Puck — “Il fiume, no! Il fiume, basta! Bisogna dimenticarselo, il fiume… Ci dicono di salutarlo, ci ordinano di salutarlo!… Verranno qui con delle macchine, verranno qui con le loro draghe. Ci saranno degli uomini diversi e il rumore dei motori… Chi ci penserà a tirarli su perché non gelino, i pioppi? Non resterà più niente. Non ci sarà più l’estate, non ci sarà più l’inverno… Anche per te è finita. Fatti da parte! Tirati indietro! Affondala, quella tua barca! Eh sì, parlo anche per te! Non pescheremo più il luccio insieme. E neanche le carpe, pescheremo. E le anatre non passeranno, non ritorneranno più dentro il mirino del mio fucile. E basta, le folaghe… Basta, il volo delle oche selvatiche… Amici miei, vedete? Qui finisce la vita e comincia la sopravvivenza. Perciò addio, Stagno Lombardo, ciao. Ciao, fucile. Ciao, fiume. E ciao, Puck.”

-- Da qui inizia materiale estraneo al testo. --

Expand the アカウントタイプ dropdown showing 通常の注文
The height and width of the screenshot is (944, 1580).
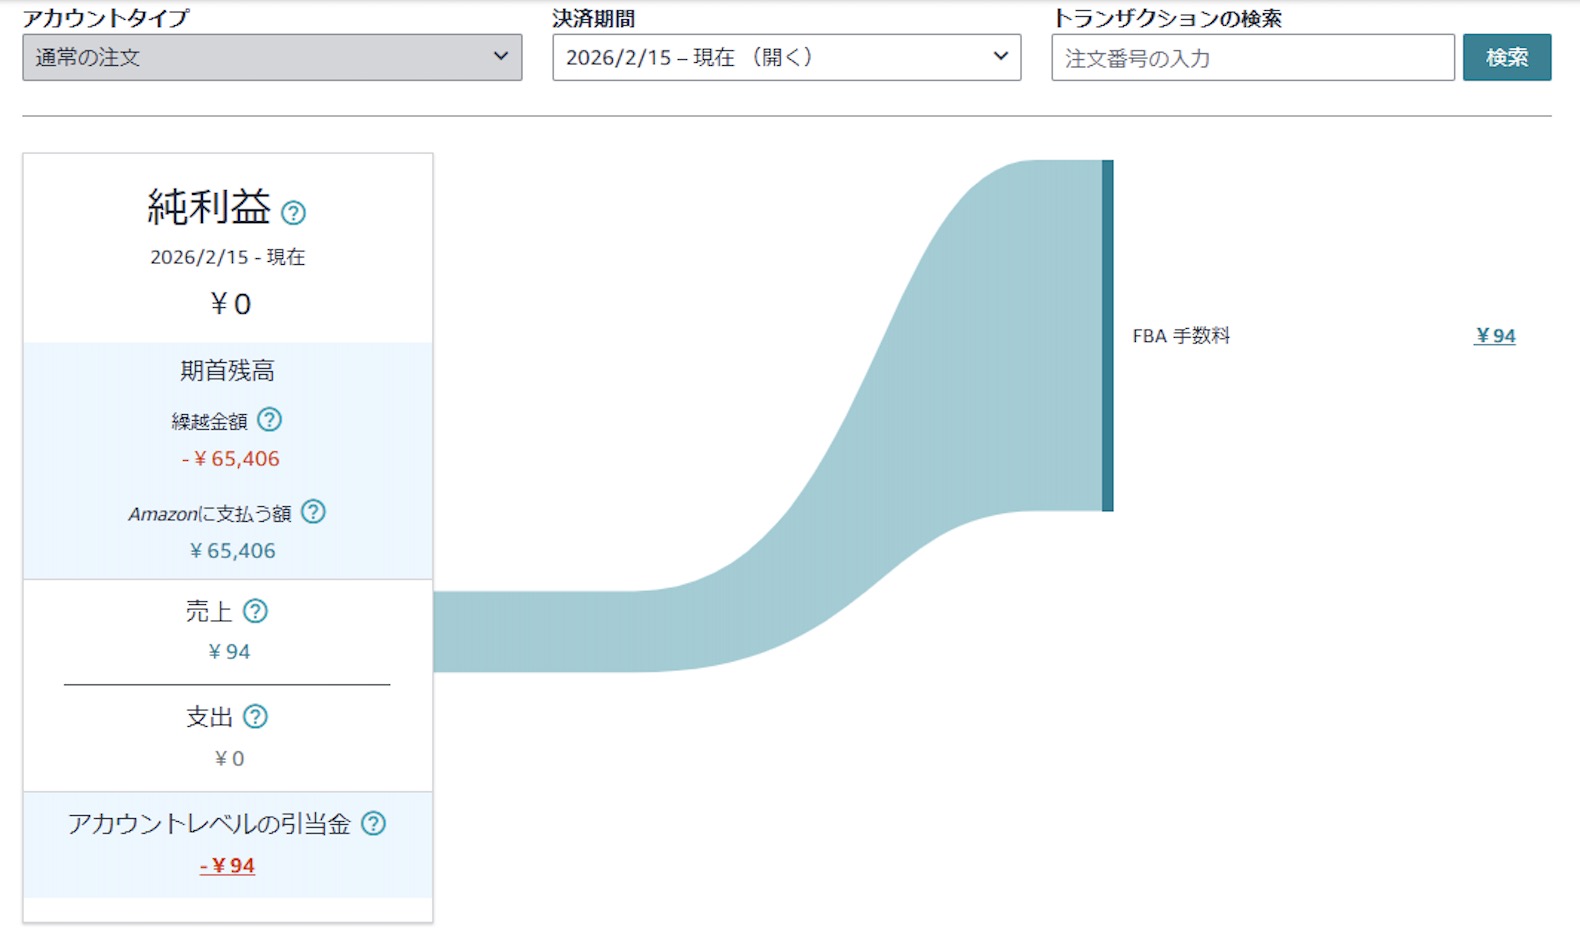click(272, 58)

“Chi non ha vissuto gli anni prima della rivoluzione non può capire che cosa sia la dolcezza del vivere.”
Epigrafe del film, attribuita a Talleyrand
Fabrizio, ventenne marxista di agiata famiglia parmigiana, è deciso a rompere i rapporti con la propria classe, cui appartiene anche la sua fidanzata, Clelia. Il probabile suicidio dell’amico Agostino provoca in lui una crisi che intuisce e capisce soltanto Gina, la sua giovane zia milanese, venuta a riposarsi dalla sorella in seguito a una depressione. I due, sia pure profondamente diversi, si amano in segreto, finché la passionalità della loro relazione si spegne, in parte per l’incapacità di lui a gestire le nevrosi di lei.
Rimasto solo, Fabrizio tenta di risolvere i suoi conflitti interiori discutendo con Cesare, un insegnante che da anni gli fa da guida ideologica. I due girano insieme per il Parco ducale in occasione della Festa dell’Unità, quando il giovane sembra perdere le sue ultime illusioni davanti alla mediocrità del modello piccolo borghese ormai offerto dal partito: “Il popolo accetta ciecamente quello che gli si dà. Mi fa paura… Vedi, io volevo un uomo nuovo, un’umanità di figli che fossero padri per i loro padri”. Considerandosi sconfitto, a Fabrizio non resta che rinunciare a ogni velleità rivoluzionaria e tornare, rassegnato, al conforto delle sue radici borghesi, sposando la bionda e “buona” Clelia.